魏清然这个下意识的动作让两人都愣住了。

  桑晚榆抬眼看他,眼中闪过一丝困惑。

  魏清然自己也觉得不可思议,他轻咳一声掩饰尴尬,重新将手放回身侧。

  “医生有没有说什么时候可以出院?”他转移话题,声音比方才低沉了些。

  “等下就可以出院了。”桑晚榆不冷不淡地回。

  听桑晚榆说等下就可以出院,魏清然想也不想地便说,“住哪,我送你。”

  话一出口他就怔住了,这个提议有些越界了。

  更别说他今天原本只是打算慰问一下就走的。

  对方是有未婚妻的人,按照常理,桑晚榆应该拒绝,且与对方保持距离。

  可当她对上那双与记忆中如出一辙的脸庞时,理智瞬间溃不成军。

  几乎是本能的,她报出了自己在临城的住处。

  话已开口,而且对方到底是救了自己一命,送一程,也是应该的。

  唯一一点,就是不能让未婚妻安诺知晓,不然她准要闹的。

  小姑娘对他占有欲强得很,不喜欢他和其他女人走得近。

  他今日本来是要喊未婚妻一块的。

  但未婚妻有事走不开,他又不好把救命恩人晾在医院不去搭理,这才独身一人过来。

  回去的路上,两人都很沉默。

  一个名草有主,不好太过于熟络,一个则是刚失去灵力,身体虚弱加上平日里没怎么坐过车,有点晕车。

  桑晚榆一下车就感到天旋地转,胃里翻江倒海。

  她踉跄几步冲到绿化带旁,弯下腰的瞬间,早餐全吐了出来。

  她扶着膝盖,眼前发黑,冷汗顺着脊背滑下。

  就在这时,一只温热的手轻轻搭上她的后背,动作熟稔地顺着她的脊骨往下抚。

  “还好吗?”低沉的嗓音在耳边响起。

  桑晚榆浑身一僵。

  这个动作,这个语气,和三百年前一模一样。

  那时她初次御剑飞行,落地后吐得昏天黑地,他也是这样,紧张地替她顺背,然后问她‘还好吗?’
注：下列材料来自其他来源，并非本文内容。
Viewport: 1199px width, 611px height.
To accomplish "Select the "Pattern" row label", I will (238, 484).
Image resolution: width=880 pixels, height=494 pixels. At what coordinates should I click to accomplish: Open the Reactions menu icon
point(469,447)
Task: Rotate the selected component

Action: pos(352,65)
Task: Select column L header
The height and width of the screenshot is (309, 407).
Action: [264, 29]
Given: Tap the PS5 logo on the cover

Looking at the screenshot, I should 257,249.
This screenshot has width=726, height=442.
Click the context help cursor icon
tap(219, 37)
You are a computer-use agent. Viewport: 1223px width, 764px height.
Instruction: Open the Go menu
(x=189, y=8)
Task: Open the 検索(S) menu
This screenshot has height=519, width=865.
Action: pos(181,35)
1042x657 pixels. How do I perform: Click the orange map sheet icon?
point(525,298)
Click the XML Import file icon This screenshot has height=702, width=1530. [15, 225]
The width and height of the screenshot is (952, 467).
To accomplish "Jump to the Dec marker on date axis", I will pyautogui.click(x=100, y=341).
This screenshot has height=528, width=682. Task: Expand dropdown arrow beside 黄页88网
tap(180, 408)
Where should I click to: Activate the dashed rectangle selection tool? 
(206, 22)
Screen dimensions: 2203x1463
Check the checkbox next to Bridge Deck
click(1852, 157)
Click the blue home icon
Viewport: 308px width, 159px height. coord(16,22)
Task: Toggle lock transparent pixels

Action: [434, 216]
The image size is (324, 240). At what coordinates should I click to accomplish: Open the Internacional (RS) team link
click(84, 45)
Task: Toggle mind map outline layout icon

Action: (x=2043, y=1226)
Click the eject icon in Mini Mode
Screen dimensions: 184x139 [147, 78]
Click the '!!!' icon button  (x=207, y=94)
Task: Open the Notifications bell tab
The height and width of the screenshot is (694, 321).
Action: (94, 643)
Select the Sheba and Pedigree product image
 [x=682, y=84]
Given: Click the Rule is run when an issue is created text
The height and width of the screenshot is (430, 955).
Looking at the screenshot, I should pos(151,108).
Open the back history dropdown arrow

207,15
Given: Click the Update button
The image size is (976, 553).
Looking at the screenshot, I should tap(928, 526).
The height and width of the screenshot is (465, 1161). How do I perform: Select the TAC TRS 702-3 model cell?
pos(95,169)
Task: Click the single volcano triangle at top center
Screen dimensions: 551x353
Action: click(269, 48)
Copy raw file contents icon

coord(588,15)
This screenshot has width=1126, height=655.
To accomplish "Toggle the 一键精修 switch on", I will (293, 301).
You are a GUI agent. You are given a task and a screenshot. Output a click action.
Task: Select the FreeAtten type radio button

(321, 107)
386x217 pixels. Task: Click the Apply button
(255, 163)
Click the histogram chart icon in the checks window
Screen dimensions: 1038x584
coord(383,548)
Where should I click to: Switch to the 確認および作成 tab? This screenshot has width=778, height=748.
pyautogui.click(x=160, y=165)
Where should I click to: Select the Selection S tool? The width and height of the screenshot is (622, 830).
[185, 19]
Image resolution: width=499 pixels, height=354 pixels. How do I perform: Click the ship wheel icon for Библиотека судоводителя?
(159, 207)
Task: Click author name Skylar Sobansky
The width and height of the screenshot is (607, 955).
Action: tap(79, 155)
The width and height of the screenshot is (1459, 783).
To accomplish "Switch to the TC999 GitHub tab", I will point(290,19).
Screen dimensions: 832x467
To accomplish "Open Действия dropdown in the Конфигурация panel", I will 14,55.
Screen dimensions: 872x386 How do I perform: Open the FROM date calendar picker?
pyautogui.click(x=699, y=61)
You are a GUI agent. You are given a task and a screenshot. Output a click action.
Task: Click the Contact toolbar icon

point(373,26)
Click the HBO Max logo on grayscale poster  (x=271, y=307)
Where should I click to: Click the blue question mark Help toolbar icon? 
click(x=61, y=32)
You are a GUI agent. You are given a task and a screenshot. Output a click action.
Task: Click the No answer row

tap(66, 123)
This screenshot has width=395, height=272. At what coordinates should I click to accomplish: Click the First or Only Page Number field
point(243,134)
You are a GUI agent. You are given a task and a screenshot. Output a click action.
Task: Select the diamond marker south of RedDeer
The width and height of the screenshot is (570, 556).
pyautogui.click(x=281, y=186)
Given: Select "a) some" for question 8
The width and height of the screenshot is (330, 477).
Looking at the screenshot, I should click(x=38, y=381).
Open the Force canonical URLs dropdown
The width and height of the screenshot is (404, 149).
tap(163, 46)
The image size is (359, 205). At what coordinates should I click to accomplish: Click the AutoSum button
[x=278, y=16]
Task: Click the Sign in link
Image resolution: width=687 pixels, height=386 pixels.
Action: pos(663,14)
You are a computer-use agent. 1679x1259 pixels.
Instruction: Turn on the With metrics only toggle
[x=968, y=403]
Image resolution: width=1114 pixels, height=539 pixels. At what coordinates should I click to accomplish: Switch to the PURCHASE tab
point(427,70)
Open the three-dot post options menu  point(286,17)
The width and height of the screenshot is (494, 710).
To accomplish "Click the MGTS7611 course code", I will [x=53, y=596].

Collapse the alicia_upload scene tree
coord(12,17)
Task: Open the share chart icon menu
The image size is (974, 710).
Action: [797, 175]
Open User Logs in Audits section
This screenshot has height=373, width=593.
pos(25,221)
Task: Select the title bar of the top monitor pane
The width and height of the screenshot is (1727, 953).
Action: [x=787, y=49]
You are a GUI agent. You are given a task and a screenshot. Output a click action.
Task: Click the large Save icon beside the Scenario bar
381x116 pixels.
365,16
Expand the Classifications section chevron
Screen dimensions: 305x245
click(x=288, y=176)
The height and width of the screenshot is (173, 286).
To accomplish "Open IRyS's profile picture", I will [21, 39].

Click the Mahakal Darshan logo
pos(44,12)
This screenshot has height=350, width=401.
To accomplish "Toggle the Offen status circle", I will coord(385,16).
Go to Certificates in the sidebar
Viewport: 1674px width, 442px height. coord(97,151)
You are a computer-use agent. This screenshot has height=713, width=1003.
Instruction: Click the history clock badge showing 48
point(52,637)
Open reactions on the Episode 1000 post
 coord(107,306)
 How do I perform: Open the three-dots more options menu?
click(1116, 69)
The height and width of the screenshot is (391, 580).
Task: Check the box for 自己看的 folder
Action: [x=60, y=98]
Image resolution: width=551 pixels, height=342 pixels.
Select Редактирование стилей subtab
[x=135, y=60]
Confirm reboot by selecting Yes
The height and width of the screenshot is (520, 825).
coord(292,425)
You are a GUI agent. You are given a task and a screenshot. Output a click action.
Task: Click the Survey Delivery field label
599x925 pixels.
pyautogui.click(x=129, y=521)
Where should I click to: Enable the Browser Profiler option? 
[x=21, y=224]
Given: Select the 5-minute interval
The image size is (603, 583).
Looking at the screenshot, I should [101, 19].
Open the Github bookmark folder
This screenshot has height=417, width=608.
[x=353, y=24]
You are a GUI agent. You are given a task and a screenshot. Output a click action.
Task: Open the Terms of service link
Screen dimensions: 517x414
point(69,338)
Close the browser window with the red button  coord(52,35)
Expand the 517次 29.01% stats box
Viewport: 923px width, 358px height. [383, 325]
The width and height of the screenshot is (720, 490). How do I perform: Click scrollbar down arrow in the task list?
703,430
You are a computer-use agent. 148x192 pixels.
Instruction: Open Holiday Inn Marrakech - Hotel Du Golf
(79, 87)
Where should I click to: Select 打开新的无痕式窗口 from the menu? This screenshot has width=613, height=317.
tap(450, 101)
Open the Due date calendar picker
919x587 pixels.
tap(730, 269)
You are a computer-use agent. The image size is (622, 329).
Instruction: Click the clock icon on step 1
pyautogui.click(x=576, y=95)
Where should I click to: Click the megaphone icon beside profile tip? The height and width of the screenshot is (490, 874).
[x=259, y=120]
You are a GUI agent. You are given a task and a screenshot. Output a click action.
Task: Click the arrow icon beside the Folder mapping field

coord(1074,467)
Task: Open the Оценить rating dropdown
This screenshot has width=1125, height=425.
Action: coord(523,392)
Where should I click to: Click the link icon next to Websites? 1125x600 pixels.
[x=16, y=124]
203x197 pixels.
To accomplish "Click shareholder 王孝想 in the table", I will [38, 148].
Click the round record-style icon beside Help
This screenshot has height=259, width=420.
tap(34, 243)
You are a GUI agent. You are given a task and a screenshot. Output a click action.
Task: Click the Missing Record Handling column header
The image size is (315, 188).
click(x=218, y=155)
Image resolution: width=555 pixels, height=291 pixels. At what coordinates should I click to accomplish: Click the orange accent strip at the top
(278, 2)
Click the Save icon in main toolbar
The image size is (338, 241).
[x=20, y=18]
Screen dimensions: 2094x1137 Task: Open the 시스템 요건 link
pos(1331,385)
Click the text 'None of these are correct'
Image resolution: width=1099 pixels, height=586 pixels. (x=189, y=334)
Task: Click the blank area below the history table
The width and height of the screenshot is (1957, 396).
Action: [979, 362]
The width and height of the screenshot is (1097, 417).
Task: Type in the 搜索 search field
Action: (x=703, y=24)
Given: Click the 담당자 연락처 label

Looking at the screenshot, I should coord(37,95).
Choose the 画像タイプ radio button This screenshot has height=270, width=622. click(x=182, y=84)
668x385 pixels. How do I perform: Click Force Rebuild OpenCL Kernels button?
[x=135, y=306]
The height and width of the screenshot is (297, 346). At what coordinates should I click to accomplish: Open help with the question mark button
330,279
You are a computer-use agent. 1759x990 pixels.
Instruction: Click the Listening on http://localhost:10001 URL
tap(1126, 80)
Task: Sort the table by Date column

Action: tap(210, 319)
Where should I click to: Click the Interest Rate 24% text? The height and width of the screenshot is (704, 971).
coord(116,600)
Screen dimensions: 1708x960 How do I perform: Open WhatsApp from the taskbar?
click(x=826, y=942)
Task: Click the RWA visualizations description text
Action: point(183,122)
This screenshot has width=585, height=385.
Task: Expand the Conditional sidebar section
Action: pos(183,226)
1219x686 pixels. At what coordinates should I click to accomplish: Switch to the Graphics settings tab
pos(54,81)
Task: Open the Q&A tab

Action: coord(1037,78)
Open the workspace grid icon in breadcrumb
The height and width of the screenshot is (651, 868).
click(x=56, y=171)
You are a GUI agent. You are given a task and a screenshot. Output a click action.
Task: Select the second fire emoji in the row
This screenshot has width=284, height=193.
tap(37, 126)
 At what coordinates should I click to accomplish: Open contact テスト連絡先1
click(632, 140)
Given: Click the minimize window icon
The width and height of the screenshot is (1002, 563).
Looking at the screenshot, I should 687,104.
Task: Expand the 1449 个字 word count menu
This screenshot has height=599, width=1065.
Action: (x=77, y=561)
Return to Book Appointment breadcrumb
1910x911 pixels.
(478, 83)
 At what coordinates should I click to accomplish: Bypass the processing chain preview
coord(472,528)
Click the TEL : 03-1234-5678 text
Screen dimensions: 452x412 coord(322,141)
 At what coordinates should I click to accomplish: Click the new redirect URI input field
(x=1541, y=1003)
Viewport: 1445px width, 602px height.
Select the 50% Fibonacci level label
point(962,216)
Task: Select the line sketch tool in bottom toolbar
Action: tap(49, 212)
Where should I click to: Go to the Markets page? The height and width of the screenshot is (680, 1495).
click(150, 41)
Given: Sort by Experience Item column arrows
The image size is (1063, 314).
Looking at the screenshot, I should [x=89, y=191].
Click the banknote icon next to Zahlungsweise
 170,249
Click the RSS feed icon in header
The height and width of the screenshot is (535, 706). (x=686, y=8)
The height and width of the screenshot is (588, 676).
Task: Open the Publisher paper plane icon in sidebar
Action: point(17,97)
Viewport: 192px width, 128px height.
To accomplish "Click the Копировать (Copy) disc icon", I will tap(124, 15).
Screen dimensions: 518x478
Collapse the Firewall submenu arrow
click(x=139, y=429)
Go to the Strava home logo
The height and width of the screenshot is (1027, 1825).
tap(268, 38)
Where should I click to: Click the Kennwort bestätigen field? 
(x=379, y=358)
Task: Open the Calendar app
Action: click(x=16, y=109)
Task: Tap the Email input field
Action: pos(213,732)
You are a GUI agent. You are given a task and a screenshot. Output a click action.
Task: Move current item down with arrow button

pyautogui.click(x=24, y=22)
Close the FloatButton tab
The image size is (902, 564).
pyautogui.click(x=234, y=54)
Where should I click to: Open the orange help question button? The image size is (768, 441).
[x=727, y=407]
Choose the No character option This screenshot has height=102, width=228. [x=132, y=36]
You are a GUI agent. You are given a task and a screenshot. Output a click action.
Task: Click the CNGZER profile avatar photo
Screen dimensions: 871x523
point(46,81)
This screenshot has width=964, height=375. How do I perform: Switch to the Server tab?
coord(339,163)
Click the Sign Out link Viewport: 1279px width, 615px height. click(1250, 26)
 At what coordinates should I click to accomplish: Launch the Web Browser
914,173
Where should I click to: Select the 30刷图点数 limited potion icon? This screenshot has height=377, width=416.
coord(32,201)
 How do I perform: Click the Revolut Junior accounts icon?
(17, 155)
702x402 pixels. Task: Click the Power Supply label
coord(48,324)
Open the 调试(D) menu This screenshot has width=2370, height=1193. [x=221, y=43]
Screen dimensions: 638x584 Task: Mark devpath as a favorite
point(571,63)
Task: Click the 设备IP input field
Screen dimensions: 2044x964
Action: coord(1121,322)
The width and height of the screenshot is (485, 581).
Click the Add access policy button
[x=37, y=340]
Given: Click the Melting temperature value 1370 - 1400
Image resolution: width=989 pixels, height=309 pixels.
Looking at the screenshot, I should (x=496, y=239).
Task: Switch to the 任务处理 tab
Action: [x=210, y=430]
  回忆与现实重叠,桑晚榆下意识抬头,正对上魏清然微微蹙眉的脸。

  他显然也愣住了,手还悬在半空,仿佛不明白自己为何会做出这样亲昵的举动。

  两人就这样僵在原地。

  魏清然先回过神来,迅速收回手,从西装口袋掏出手帕递给她:“……擦擦。”

  桑晚榆接过手帕,指尖不小心碰到他的,两人同时缩了一下。

  “谢谢。”她低声道,声音有些哑。

  魏清然没说话,只是沉默地站在一旁,目光复杂地看着她。

  他刚刚为什么会那么熟稔地就上前替她顺背?

  就好像自己曾经这样做过无数次。

  这怎么可能。

  昨晚——不,那日在甜品店,是他第一次见她。

  可为什么……她总是给他一种很熟悉的感觉。

  好似他曾何时,与她……

  指尖不经意触碰到无名指上的戒指,冰凉的金属触感让魏清然骤然清醒。

  他后退一步,神色恢复了一贯的疏离,语气也淡了下来:“好些了吗?”

  桑晚榆攥紧手中的帕子,勉强直起身,点了点头:“好多了。”

  她敏锐地察觉到了他的变化。

  方才那一瞬的温柔仿佛错觉,现在的他又变回了与她不相识的陌生人。

  “没事我就先走了。”

  魏清然和安诺是青梅竹马,安家父母过身前,把安诺托付给魏清然,魏清然答应过二老,此生不会辜负安诺。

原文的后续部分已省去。